Heresy is far more dangerous than liturgical abuses (which are often the symptom rather than the disease) such as not bothering to wear vestments, particularly when the person holding erroneous views is a priest, since by virtue of his position teaches and judges others and can thus lead others to perdition.
Visitation of US Seminaries
So it is alarming then, to read in the just released report of visitations to US seminaries in 2006, which points to continuing significant problems in the spiritual, moral and intellectual formation of seminarians.

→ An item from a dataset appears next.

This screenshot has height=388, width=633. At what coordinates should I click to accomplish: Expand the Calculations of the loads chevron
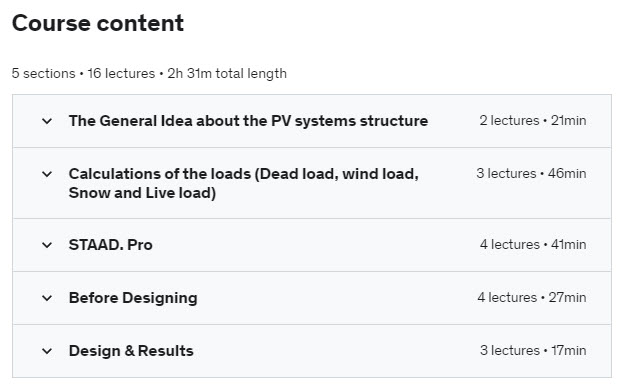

There are some positives in the report, and it does find that progress that has been made. But it also notes that:
- even in the best seminaries there can be professors who show reservations about magisterial teaching, particularly in the area of moral theology;
- Latin and patristics are significant gaps in the curriculum of most seminaries - gaps that clearly make it harder for erroneous teaching to be countered by reading the original documents;
- most don't say Lauds or Vespers in common, or even have a Mass on the weekends;
- some seminaries remain hostile to traditional devotions; others never expose their students to them, or leave their practice to the individual seminarian.
But turning out orthodox priests surely has to be pretty high up the priority list give the link between orthodoxy and orthopraxis, the risk to the flock, and the difficulty in removing problematic priests later on (as demonstrated not least by the South Brisbane affair).
The report is certainly worth a careful read.